The first identified violation was Clifford Chance’s non-definition of Companies in its 2021 GMRA netting opinion (where else) where our learned colleagues, having devoted some 700 words to the question of what Luxembourg companies are, then piles on another 150 musing, in excruciating detail, as to what they are not.
For the purpose of this opinion, the word “companies” shall neither refer to economic interest groups (groupements d’interêts économiques) nor European economic interest groups (groupements d’interêts économiques européens).
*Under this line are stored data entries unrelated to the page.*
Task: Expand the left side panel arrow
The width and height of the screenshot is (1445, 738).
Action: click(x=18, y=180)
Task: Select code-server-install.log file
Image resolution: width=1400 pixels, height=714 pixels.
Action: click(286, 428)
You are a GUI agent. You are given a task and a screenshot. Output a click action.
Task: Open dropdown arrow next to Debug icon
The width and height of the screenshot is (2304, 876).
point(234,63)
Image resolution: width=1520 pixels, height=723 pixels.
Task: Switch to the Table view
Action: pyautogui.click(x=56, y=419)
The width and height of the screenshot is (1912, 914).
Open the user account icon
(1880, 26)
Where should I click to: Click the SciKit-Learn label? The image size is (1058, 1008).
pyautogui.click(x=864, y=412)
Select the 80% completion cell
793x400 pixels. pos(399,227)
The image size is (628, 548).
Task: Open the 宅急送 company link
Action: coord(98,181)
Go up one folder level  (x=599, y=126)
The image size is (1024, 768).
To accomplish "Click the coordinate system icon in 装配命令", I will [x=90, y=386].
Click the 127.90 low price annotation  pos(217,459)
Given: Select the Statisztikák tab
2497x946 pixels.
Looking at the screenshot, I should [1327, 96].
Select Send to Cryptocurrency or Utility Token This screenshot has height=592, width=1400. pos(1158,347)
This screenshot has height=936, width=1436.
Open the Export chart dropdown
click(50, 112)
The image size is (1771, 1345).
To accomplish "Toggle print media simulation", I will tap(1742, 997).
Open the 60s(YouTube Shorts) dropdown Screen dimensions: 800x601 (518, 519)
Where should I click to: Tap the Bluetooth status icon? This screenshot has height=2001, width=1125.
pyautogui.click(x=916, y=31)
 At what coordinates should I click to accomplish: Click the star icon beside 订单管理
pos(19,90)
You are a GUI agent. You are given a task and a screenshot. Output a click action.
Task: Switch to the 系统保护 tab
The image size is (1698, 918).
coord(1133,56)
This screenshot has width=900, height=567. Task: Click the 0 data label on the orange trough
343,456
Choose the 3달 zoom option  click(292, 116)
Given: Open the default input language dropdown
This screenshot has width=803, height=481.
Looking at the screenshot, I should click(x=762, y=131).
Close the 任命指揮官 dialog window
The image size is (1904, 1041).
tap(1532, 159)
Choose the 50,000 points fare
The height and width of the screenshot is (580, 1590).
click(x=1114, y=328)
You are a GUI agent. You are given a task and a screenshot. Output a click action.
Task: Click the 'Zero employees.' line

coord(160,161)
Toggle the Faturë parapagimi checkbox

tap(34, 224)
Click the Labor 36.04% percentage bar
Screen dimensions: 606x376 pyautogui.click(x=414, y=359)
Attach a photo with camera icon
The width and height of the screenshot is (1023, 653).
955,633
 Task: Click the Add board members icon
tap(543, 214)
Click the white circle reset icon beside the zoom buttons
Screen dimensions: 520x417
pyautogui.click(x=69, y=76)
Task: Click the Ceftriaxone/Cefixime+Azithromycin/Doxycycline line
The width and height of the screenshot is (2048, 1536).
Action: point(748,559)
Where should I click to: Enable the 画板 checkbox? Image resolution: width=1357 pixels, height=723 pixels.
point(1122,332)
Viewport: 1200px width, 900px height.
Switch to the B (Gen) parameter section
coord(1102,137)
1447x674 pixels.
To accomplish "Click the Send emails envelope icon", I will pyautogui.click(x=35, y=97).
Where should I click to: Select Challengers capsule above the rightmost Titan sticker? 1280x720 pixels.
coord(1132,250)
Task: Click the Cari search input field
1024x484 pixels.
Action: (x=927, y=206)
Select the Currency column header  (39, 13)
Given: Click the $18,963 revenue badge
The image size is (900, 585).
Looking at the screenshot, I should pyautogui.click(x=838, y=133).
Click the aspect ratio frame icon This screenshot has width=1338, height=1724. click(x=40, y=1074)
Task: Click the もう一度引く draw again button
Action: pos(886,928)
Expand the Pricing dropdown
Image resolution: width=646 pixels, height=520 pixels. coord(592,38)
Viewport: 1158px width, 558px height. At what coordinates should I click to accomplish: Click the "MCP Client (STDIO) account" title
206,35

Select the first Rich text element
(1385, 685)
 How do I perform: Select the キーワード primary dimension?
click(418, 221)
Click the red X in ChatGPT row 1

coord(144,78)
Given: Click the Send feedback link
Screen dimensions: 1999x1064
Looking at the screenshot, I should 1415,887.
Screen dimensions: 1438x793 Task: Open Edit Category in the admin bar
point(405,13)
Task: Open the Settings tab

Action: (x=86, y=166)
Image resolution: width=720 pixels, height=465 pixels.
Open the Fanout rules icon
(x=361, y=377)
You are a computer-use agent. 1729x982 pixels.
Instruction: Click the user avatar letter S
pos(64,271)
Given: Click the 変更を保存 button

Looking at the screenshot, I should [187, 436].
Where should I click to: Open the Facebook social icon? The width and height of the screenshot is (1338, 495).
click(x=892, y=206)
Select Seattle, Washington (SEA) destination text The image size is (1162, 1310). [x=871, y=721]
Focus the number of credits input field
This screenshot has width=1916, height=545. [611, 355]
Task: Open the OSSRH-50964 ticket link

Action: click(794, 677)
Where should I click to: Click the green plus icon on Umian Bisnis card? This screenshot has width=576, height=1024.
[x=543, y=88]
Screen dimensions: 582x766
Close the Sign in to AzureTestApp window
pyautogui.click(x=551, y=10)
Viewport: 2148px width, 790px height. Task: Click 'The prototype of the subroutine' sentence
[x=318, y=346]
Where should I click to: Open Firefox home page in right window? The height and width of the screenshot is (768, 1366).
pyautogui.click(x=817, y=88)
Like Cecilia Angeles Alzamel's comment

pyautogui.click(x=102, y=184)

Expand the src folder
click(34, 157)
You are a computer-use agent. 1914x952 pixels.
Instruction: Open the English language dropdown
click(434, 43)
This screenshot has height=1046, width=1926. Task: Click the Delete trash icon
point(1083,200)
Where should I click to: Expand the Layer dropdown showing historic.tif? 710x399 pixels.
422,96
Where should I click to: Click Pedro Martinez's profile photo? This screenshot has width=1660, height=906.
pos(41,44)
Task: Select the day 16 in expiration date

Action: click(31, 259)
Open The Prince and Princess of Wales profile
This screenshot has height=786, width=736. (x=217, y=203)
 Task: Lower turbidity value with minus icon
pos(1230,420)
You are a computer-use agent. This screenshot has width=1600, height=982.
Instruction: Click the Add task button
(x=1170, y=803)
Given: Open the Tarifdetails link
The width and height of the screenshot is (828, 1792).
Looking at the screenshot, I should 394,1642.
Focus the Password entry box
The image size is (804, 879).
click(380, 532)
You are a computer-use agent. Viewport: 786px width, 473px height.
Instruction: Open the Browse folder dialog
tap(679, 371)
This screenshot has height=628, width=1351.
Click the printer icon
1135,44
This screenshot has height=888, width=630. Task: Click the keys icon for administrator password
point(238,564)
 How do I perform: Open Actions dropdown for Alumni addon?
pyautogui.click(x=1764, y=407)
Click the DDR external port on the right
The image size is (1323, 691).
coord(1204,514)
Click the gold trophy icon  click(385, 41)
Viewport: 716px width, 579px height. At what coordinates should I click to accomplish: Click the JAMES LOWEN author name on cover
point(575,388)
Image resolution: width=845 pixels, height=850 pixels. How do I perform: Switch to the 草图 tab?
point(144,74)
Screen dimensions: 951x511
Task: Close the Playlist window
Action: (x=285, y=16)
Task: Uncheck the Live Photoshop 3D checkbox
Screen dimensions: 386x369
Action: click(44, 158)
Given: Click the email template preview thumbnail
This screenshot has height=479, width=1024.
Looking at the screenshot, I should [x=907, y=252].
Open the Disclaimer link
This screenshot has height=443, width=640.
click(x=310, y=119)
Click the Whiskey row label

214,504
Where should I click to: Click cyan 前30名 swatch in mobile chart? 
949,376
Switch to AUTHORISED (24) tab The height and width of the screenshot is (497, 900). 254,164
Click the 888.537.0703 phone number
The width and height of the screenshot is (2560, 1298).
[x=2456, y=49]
It shall furthermore not encompass any entities listed hereafter or any entities which are subject to a specific legislative framework or any specific licensing requirements, such as, without limitation, reinsurance undertakings, pension funds, investment companies in risk capital, securitisation vehicles, alternative investment fund managers subject to the Luxembourg law of 12 July 2013 on investment fund managers (as amended) (the “AIFM Law”), alternative investment funds subject to the AIFM law other than UCI or reserved alternative investment funds (fonds d’investissement alternatrives reserves (“RAIF”) which are additionally subject to the Luxembourg law of 2016 on RAIF (as amended) (except the extent such entities are specifically covered in Appendix 2 part 1).
This we find rather curious. There are many other things which are not companies, and it is not clear why their honours are so obsessed with alternative investment vehicles. Giraffes, for example, are not companies. Nor, to bring it a little closer to home, are moules frites.